◆ EXERCISE TASK
In the comment thread below about top incomes, how many firms does the quoted paper say it linked to their owners using tax data?

◆ QUOTED PASSAGE
● ● ● ● ● ● ●

I haven't read the book, but I imagine immigration and licensing connect. It's known to be difficult for foreign-trained doctors to ramp up in the US (https://www.pri.org/stories/2018-03-26/highly-trained-and-ed...) and lawyers have difficulties just changing states due to state-level bar exams.
I have no idea what 'globalism' means in this context, or what type of alternate reality could exist where foreigners would be polite enough to not, like, turn a wrench or run an assembly line for cheaper than Americans did in the 50s. We as a country don't have the option of 'choosing' an alternate economic reality where developing country wages aren't cheaper than ours
No, they're not. The top 1% are people who work "normal" high-paying jobs [1]. You're probably thinking a smaller slice like 0.1%. Also if you're going to claim that someone's work is debunked, at least point to some references to back that up.
[1] https://archive.nytimes.com/www.nytimes.com/packages/html/ne...
'Have the idle rich replaced the working rich at the top of the U.S. income distribution? Using tax data linking 11 million firms to their owners, this paper finds that entrepreneurs who actively manage their firms are key for top income inequality. Most top income is non-wage income, a primary source of which is private business profit. These profits accrue to working-age owners of closely-held, mid-market firms in skill-intensive industries.'
Without going into the extensive exaggerations, lies and data-fudging of Piketty- do you look at the Forbes 400 list of wealthiest Americans and see a lot of inherited wealth there? A lot of Rockefellers, Morgans, and Vanderbilts? It's a bit surprising, right, because if we accept r > g then Rockefellers/Morgans/Vanderbilts should own most of the US by compounding wealth starting over 100 years ago at this point....
And in fact we find the Forbes 400 is virtually all- self-made entrepreneurs who created their own wealth. If you find a Rockefeller there who's never worked a day in his life but is simply living on rentier income, please let me know. (As I mentioned in the original comment, one of the reasons Piketty's rentier fantasies don't work is that he doesn't gauge consumption- and I suspect idle wealthy inheritant-types who don't work burn cash at a greater rate than r)

● ● ● ● ● ● ●

◆ DATASET SECTION
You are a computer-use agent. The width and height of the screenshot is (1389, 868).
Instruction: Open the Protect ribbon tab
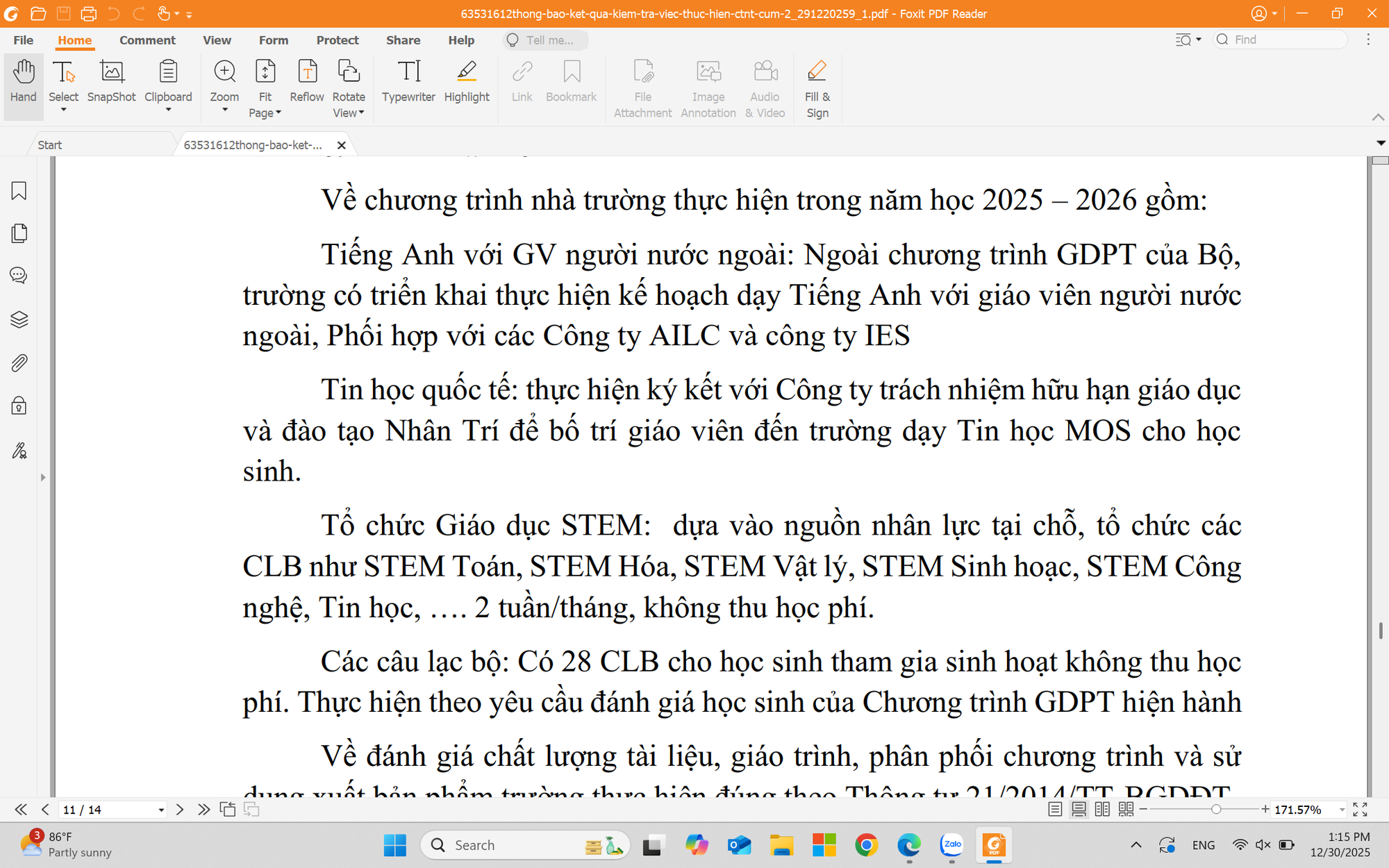(x=338, y=40)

● ● ● ● ● ● ●

◆ WRITTEN RESPONSE
11 million firms.